[EXERCISE DIRECTIONS]
Write out the listing in full, matching it word for word.

[AVAILABLE RECORDS]
————
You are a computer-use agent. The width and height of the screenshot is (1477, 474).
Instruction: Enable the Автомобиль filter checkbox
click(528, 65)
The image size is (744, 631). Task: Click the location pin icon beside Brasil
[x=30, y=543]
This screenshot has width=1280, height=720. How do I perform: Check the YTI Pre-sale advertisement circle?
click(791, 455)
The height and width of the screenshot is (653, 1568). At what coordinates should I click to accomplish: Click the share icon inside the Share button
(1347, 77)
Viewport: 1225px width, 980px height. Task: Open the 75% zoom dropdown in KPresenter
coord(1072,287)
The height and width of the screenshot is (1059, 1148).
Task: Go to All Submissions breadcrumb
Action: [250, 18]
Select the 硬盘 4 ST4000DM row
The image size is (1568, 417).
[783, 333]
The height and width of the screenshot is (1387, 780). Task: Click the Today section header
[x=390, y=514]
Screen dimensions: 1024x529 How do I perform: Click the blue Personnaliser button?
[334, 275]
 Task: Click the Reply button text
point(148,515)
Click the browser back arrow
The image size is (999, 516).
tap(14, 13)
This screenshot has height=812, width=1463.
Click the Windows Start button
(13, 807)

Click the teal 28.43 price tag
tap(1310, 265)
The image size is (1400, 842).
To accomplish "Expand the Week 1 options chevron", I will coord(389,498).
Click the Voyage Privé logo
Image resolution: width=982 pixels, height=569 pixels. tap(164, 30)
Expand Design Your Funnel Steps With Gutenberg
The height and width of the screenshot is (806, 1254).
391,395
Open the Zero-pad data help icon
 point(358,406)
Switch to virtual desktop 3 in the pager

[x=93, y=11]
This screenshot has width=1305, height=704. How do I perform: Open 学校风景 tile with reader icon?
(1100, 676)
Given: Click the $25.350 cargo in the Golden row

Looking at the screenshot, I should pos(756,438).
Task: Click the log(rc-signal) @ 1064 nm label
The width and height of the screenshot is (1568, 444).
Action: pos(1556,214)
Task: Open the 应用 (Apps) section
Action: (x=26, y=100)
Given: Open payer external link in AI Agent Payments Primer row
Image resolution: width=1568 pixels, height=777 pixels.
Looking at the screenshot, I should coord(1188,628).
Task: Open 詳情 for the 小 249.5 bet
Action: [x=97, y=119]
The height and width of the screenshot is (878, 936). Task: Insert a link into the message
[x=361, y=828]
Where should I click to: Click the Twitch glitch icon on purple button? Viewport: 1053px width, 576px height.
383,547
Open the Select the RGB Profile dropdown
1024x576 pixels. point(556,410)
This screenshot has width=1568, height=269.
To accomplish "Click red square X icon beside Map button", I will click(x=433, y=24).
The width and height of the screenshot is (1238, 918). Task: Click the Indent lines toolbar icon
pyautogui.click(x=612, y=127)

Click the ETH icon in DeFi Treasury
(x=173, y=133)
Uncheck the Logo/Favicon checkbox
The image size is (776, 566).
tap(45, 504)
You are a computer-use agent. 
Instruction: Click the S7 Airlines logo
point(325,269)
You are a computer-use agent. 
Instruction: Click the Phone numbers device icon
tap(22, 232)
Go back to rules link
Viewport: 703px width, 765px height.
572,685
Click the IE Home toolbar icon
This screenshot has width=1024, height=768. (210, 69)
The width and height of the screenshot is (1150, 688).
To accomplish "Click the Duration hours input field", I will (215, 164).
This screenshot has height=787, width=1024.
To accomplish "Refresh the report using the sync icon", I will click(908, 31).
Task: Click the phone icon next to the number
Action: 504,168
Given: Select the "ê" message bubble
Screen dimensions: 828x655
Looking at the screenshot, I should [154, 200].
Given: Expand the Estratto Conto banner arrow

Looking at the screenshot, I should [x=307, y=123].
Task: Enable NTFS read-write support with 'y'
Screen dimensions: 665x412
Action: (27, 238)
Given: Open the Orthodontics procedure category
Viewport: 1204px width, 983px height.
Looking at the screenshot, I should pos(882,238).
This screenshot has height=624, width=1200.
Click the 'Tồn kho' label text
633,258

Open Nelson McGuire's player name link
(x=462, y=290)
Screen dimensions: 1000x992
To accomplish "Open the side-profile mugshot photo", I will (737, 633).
————
[PROBLEM SOLUTION]
You are a computer-use agent. The width and height of the screenshot is (1477, 474).
Instruction: Enable the Автомобиль filter checkbox
click(528, 65)
The image size is (744, 631). Task: Click the location pin icon beside Brasil
[x=30, y=543]
This screenshot has width=1280, height=720. How do I perform: Check the YTI Pre-sale advertisement circle?
click(791, 455)
The height and width of the screenshot is (653, 1568). At what coordinates should I click to accomplish: Click the share icon inside the Share button
(1347, 77)
Viewport: 1225px width, 980px height. Task: Open the 75% zoom dropdown in KPresenter
coord(1072,287)
The height and width of the screenshot is (1059, 1148).
Task: Go to All Submissions breadcrumb
Action: [250, 18]
Select the 硬盘 4 ST4000DM row
The image size is (1568, 417).
[783, 333]
The height and width of the screenshot is (1387, 780). Task: Click the Today section header
[x=390, y=514]
Screen dimensions: 1024x529 How do I perform: Click the blue Personnaliser button?
[334, 275]
 Task: Click the Reply button text
point(148,515)
Click the browser back arrow
The image size is (999, 516).
tap(14, 13)
This screenshot has height=812, width=1463.
Click the Windows Start button
(13, 807)

Click the teal 28.43 price tag
tap(1310, 265)
The image size is (1400, 842).
To accomplish "Expand the Week 1 options chevron", I will coord(389,498).
Click the Voyage Privé logo
Image resolution: width=982 pixels, height=569 pixels. tap(164, 30)
Expand Design Your Funnel Steps With Gutenberg
The height and width of the screenshot is (806, 1254).
391,395
Open the Zero-pad data help icon
 point(358,406)
Switch to virtual desktop 3 in the pager

[x=93, y=11]
This screenshot has width=1305, height=704. How do I perform: Open 学校风景 tile with reader icon?
(1100, 676)
Given: Click the $25.350 cargo in the Golden row

Looking at the screenshot, I should pos(756,438).
Task: Click the log(rc-signal) @ 1064 nm label
The width and height of the screenshot is (1568, 444).
Action: pos(1556,214)
Task: Open the 应用 (Apps) section
Action: (x=26, y=100)
Given: Open payer external link in AI Agent Payments Primer row
Image resolution: width=1568 pixels, height=777 pixels.
Looking at the screenshot, I should coord(1188,628).
Task: Open 詳情 for the 小 249.5 bet
Action: [x=97, y=119]
The height and width of the screenshot is (878, 936). Task: Insert a link into the message
[x=361, y=828]
Where should I click to: Click the Twitch glitch icon on purple button? Viewport: 1053px width, 576px height.
383,547
Open the Select the RGB Profile dropdown
1024x576 pixels. point(556,410)
This screenshot has width=1568, height=269.
To accomplish "Click red square X icon beside Map button", I will click(x=433, y=24).
The width and height of the screenshot is (1238, 918). Task: Click the Indent lines toolbar icon
pyautogui.click(x=612, y=127)

Click the ETH icon in DeFi Treasury
(x=173, y=133)
Uncheck the Logo/Favicon checkbox
The image size is (776, 566).
tap(45, 504)
You are a computer-use agent. 
Instruction: Click the S7 Airlines logo
point(325,269)
You are a computer-use agent. 
Instruction: Click the Phone numbers device icon
tap(22, 232)
Go back to rules link
Viewport: 703px width, 765px height.
572,685
Click the IE Home toolbar icon
This screenshot has width=1024, height=768. (210, 69)
The width and height of the screenshot is (1150, 688).
To accomplish "Click the Duration hours input field", I will (215, 164).
This screenshot has height=787, width=1024.
To accomplish "Refresh the report using the sync icon", I will click(908, 31).
Task: Click the phone icon next to the number
Action: 504,168
Given: Select the "ê" message bubble
Screen dimensions: 828x655
Looking at the screenshot, I should [154, 200].
Given: Expand the Estratto Conto banner arrow

Looking at the screenshot, I should [x=307, y=123].
Task: Enable NTFS read-write support with 'y'
Screen dimensions: 665x412
Action: (27, 238)
Given: Open the Orthodontics procedure category
Viewport: 1204px width, 983px height.
Looking at the screenshot, I should pos(882,238).
This screenshot has height=624, width=1200.
Click the 'Tồn kho' label text
633,258

Open Nelson McGuire's player name link
(x=462, y=290)
Screen dimensions: 1000x992
To accomplish "Open the side-profile mugshot photo", I will (737, 633).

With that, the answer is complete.